Most Americans aren't poor but many are financially insecure. If something unexpected happens, they don't have the resources to cover it. They need to borrow funds, sell something, or resort to credit cards.
According to a new survey of 1,000 people, 63% of Americans can't cover an unforeseen $500 expense like a car repair bill. Twenty-three percent would reduce spending to meet the deficit, 15% would borrow from friends or family, and a similar number would max out their credit card.
The poll, commissioned by Bankrate.com, is in line with others.

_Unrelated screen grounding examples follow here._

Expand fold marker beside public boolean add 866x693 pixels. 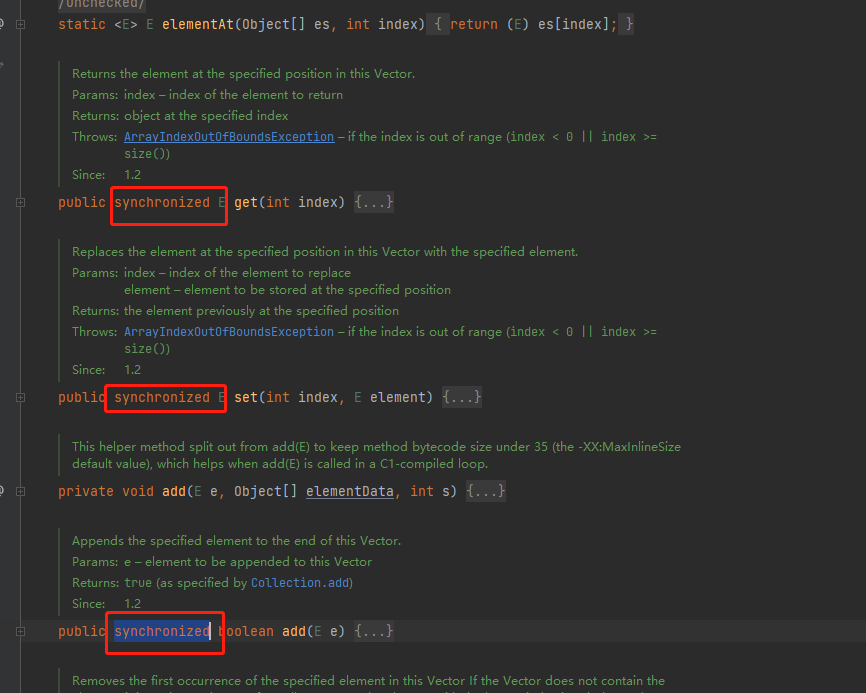click(x=20, y=632)
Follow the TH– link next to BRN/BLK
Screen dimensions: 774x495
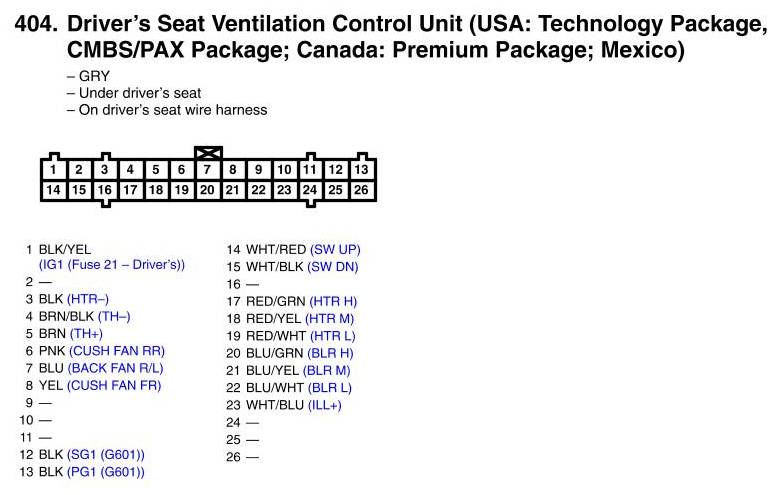114,316
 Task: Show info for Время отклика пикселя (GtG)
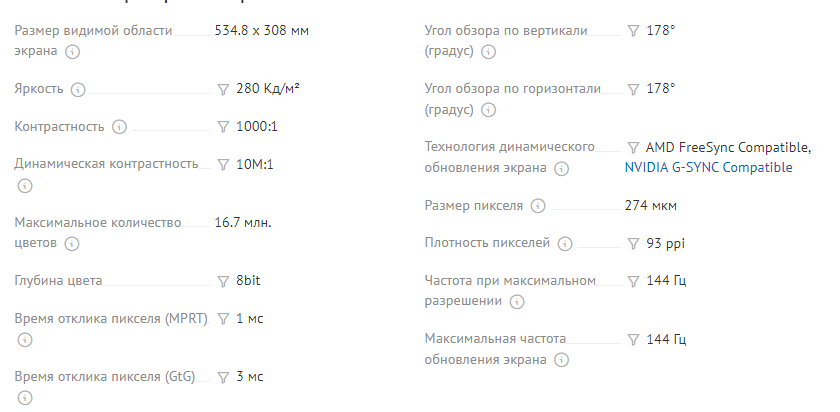click(25, 398)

The Federal Reserve Board said last year that 53% of Americans can't cover an off-plan expense of $400 without selling something or borrowing money.

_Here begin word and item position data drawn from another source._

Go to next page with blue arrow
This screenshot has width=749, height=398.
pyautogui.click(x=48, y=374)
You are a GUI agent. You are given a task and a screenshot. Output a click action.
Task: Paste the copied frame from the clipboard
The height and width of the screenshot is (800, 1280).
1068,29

Thirty-one percent of respondents said they'd gone without some form of medical care so they could afford everything.
As you would expect, ability to cover emergencies is linked to income. Only 23% of people earning $30,000 a year said they could cover the $500 expense, according to Bankrate, but 54% earning $75,000 said they could. The Federal Reserve says 23% of the adult population has some form of educational debt, with blacks, Hispanics, and those going to for-profit institutions, facing the highest bills.
At the same time, Americans generally aren't very good at saving money. The nation has one of the lowest rates of saving of any country in the world. That's because Americans like spending and because they find it's cheaper and easier to borrow money than in other places. Also, with interest rates at practically zero, it hasn't been worth saving much recently.